Problem:
Rewrite the records from the line containing "the fifth bullet?" through the end of the records, replacing "bullet dot" with "bullet marker" and leaving everything else unchanged. Give only those lines.

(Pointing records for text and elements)
:::::

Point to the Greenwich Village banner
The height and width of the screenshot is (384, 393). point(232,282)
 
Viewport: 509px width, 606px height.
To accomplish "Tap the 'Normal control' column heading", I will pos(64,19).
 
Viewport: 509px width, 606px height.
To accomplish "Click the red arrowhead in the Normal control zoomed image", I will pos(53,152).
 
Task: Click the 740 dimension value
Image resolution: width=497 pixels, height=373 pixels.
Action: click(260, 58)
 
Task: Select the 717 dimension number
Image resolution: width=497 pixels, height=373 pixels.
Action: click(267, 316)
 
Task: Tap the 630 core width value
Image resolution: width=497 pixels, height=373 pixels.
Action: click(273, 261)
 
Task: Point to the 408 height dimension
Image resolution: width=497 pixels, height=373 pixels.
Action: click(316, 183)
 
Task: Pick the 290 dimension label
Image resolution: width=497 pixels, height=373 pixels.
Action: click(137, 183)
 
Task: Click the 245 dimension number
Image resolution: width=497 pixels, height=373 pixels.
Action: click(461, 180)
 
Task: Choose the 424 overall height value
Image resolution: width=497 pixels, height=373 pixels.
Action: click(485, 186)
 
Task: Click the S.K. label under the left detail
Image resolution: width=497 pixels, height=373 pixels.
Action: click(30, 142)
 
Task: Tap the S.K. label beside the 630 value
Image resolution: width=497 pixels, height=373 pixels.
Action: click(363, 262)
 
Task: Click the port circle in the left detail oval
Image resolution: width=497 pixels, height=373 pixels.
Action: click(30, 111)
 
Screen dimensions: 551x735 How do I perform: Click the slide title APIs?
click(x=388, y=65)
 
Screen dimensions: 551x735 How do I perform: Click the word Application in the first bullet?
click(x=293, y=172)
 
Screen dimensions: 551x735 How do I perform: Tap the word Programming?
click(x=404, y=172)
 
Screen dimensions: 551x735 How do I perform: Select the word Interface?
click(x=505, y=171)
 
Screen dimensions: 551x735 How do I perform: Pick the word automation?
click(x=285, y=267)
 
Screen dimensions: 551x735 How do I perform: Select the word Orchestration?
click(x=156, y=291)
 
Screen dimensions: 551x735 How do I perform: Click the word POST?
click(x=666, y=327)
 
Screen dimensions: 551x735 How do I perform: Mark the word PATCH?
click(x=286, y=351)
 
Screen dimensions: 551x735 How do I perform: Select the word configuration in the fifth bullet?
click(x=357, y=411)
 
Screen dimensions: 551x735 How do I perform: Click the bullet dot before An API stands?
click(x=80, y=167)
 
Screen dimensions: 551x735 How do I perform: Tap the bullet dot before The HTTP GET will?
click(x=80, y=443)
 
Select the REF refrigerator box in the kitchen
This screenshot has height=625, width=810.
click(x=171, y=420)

:::::

Final result:
Screen dimensions: 551x735 How do I perform: Select the word configuration in the fifth bullet?
click(x=357, y=411)
 
Screen dimensions: 551x735 How do I perform: Click the bullet marker before An API stands?
click(x=80, y=167)
 
Screen dimensions: 551x735 How do I perform: Tap the bullet marker before The HTTP GET will?
click(x=80, y=443)
 
Select the REF refrigerator box in the kitchen
This screenshot has height=625, width=810.
click(x=171, y=420)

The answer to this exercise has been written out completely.